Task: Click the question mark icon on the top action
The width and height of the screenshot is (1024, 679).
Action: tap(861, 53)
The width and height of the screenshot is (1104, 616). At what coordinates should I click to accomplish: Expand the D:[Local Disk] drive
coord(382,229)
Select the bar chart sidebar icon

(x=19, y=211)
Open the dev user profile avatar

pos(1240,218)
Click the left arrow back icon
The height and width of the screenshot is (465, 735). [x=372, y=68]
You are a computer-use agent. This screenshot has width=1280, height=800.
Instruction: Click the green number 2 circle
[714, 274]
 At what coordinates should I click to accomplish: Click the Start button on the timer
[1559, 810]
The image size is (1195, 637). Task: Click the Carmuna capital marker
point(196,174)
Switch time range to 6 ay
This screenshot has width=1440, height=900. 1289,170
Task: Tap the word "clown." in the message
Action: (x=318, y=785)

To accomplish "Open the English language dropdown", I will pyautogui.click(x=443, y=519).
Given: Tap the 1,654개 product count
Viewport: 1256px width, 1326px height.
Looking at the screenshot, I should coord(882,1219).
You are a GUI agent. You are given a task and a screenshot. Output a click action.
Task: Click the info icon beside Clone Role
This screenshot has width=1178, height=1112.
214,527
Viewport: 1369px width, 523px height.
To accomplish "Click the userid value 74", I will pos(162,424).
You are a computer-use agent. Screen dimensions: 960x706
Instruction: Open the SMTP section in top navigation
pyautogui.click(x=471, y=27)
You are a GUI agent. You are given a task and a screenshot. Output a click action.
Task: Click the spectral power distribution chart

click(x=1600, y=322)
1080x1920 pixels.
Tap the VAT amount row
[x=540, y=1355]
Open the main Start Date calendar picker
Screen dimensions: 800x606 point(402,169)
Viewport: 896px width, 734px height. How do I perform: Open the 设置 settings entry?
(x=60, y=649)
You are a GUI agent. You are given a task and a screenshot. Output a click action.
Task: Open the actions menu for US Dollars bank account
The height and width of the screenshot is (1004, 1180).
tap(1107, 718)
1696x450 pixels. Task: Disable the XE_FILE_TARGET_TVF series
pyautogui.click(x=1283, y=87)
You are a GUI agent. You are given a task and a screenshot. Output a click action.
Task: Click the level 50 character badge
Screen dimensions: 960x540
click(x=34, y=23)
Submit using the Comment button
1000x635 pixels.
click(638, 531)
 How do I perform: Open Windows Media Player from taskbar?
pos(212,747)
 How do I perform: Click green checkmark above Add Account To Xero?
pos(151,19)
· · · · · · ·
● **WORK TASK**: When a line in the material above includes "will", report that line by copying it.

● **WRITTEN RESPONSE**:
To accomplish "Open the English language dropdown", I will pyautogui.click(x=443, y=519).
To accomplish "Click the userid value 74", I will pos(162,424).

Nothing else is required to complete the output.